Le document incriminé, intitulé Les enfants et le conflit armé au Burkina Faso, est reproché d’avoir été produit « sans sources objectives, ni preuves, ni justificatifs ». Selon Ouagadougou, il met sur le même plan « les terroristes et les forces de défense et de sécurité », sans présenter de rapports d’enquête ni de décisions judiciaires pour étayer les cas évoqués. Les autorités affirment n’avoir pas été associées à son élaboration et dénoncent l’utilisation « volontaire » de termes équivoques qui reviendraient, selon elles, à légitimer les violences subies par la population.
Cette décision s’inscrit dans un climat déjà tendu entre le Burkina Faso et les Nations unies. En décembre 2022, Barbara Manzi, alors coordinatrice résidente, avait également été expulsée pour des motifs similaires. Le gouvernement de transition, dirigé par le capitaine Ibrahim Traoré, multiplie depuis deux ans les frictions avec certaines agences internationales, estimant que leurs rapports nuisent à l’image du pays et ignorent les efforts sécuritaires déployés face aux groupes armés.

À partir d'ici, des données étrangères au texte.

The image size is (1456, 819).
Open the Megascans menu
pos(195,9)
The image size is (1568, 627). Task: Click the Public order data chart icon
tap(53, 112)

L’expulsion de Mme Flore-Smereczniak risque de compliquer davantage la coopération humanitaire et de développement. Celle-ci venait d’entamer sa mission en juillet 2024, après avoir exercé en Côte d’Ivoire. Son rôle était de coordonner l’action onusienne dans le cadre du Plan intérimaire pour le développement durable (UNIDAP 2023-2025). Or, l’ONU avait mobilisé près de 738,5 millions de dollars en 2023 pour répondre aux priorités nationales, allant de la sécurité alimentaire à la réduction de la pauvreté. La rupture de confiance pourrait donc ralentir l’accès aux financements et entraver les programmes sur le terrain.
Au-delà de la personne visée, l’affaire illustre la volonté des autorités burkinabè de réaffirmer leur souveraineté face aux institutions internationales. Cette stratégie, déjà visible dans leurs relations avec la France et certaines ONG, s’inscrit dans une logique plus large de défiance à l’égard des partenaires extérieurs jugés intrusifs ou partiaux. Pour Ouagadougou, contester un rapport sur les enfants revient aussi à défendre l’image des forces de sécurité, souvent accusées d’exactions dans leur lutte contre les groupes armés.